If, on the other hand, after self-examination we find that there are more malleable aspects of our personas that would benefit from adjustment, well, that’s exactly what we can and should attempt to address through this holiday season.

Our tradition teaches that if we simply make the sincere effort to change ourselves in some manner, that God is ready to accept our efforts with love and to welcome us back into the divine embrace.  If, however, we take a lackadaisical approach to the task, giving mere lip service to the idea of self-improvement while already planning our slide back into behaviors that we know are wrong, then we need to understand that Yom Kippur will not magically absolve us of any guilt for these missteps.

Teshuva is not a “one size fits all” process.  Individual mileage may vary.  We each live different lives.  We each come from different backgrounds and hold different beliefs.  The individuals who populate our life stories are different for each one of us.  Thus, each of our life stories inherently unfolds differently.  Therefore, there will be different chapters for each of us that we wish to rewrite through teshuva.
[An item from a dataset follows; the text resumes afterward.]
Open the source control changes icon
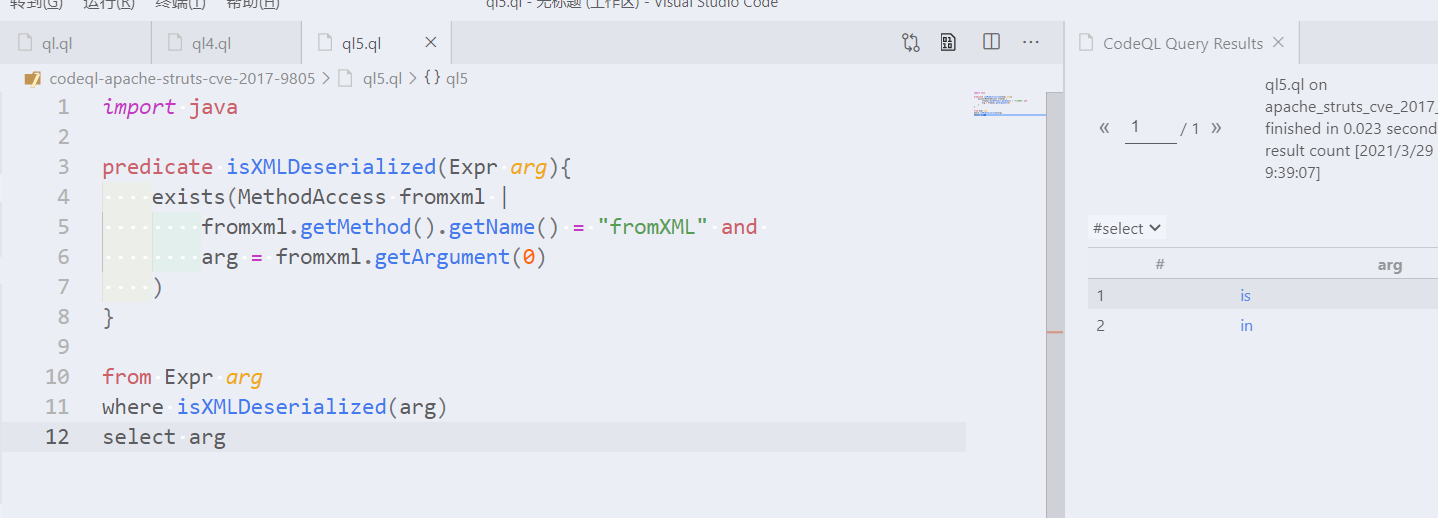Screen dimensions: 1438x518 (910, 42)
Many of us know the parable of the blind individuals and the elephant.[9]  Because of the elephant’s size, and the individuals’ visual impairment, they each only experience a portion of the animal.  The person who feels the trunk suspects that the creature is a snake; the one who touches the tail feels certain that it is a rope, and so forth.  In some versions of the story, the people actually come to blows because each person’s limited perception of the elephant does not match their neighbors’ experiences.  The fable illustrates that “while one’s subjective experience is true, it may not be the totality of [reality].”[10]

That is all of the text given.